DOCUMENT:
☆ ☆ ☆
What Is Facebook Gaming?
As part of that many-pronged adventure into the $120 billion games industry, Facebook launched its Facebook Gaming app, where users can both pick back up that old Words With Friends game and watch their fifth or sixth-favorite Call of Duty streamer click heads. It’s an ambitious app aimed at helping you produce and interact with gaming content just as much as you consume it, yet in its early stages, doesn’t do any one thing well enough to feel competitive.
Facebook Gaming arrives earlier than originally planned for Android, as the company tries to catch the waves of bored quarantined users flocking to both games and gaming entertainment content, The New York Times reports. (It will release on iOS once Apple approves it.) When you first open the app, it asks you to select some of your favorite games, and then suggests some streamers to follow. It has a news feed tab displaying clips, videos, and posts from gaming groups like regular Facebook; a tab for playing popular Facebook games like OMG and Nametests; a tab for watching or discovering livestreams; and a tab for messages. Camera buttons sit on both the bottom right and top left of the main page for livestreaming yourself playing mobile games installed on your phone.
Facebook Gaming’s offerings alternate between products pitched to people who might watch esports on Twitch and those tilted to the more casual Words With Friends crowd. Both ride on the heels of previous Facebook products: For over a decade, Facebook has hosted casual games like FarmVille, and more recently launched a livestreaming service to compete with Amazon’s Twitch or YouTube’s “Gaming” section. There are better, more established streaming services out there, and it is just as easy to play Facebook games in the original Facebook app. Facebook Gaming gathers these two things together.
☆ ☆ ☆
SUPPLIED INFORMATION:
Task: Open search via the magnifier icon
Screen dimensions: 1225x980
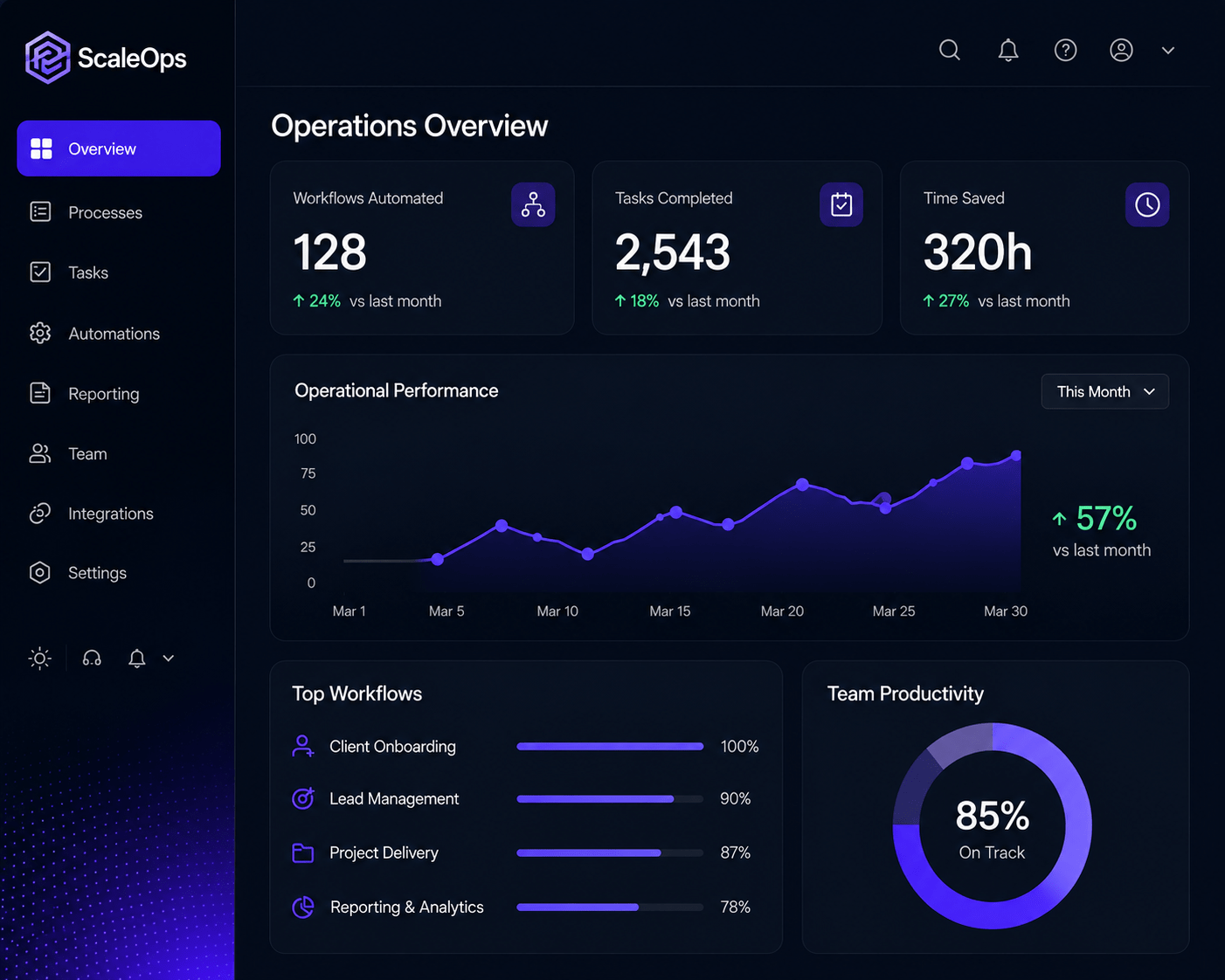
☆ ☆ ☆
EXERCISE REQUIREMENTS:
1. Answer these questions using the article on Facebook Gaming:
(a) How large does the article say the games industry is?
(b) For which platform did Facebook Gaming arrive earlier than originally planned?
(c) For how long has Facebook hosted casual games like FarmVille?
2. Carry on the article about the Facebook Gaming app, starting after its final sentence.

OUTPUTS FOR THE TASKS:
1.
(a) $120 billion.
(b) Android.
(c) For over a decade.

2.
Facebook has recently tried to attract tried and true gamers by signing exclusive streaming deals with noted celebrities and microcelebrities, from former Super Smash Bros. pro Gonzalo “Zero” Barrios to strategy game streamer Jeremy “Disguised Toast” Wang. They’ve drawn a little notoriety to the platform, pushing Facebook Gaming into the third-place spot in the livestreaming wars behind Twitch and YouTube. (In the first quarter of this year, Facebook’s game-streaming service received about a sixth as many hours watched as Twitch and half of YouTube’s “Gaming” section. That said, its hours watched quadrupled year over year in January.) Streams discovered through Facebook Gaming are typically not as polished or hype as those on Twitch, although there are a handful of well-promoted streamers whose pages and past videos are easy to navigate.
It is also incredibly easy to stream yourself playing mobile games on Facebook Gaming; four clicks, give or take. It isn’t anywhere near as popular as streaming PC or console games. We went live on Facebook Gaming playing both Bubble Shooter (via the app) and Overwatch (via our gaming PC and the streaming software OBS). Facebook says it’s continuing to fine-tune the app’s discoverability features.
What most excited us about the app was actually its news feed. A news feed dedicated entirely to gaming memes and gameplay clips is something we personally would fire up a separate app to consume—especially if we can easily hit a tab to heckle my friend streaming themselves playing Call of Duty’s Warzone. Right now, Facebook Gaming is light on this sort of #content. Although our favorite Animal Crossing: New Horizons meme group posts sometimes appear, and we’ve followed a lot of gaming groups, our news feed is mostly “crazy” Call of Duty clips and streamers we don’t know.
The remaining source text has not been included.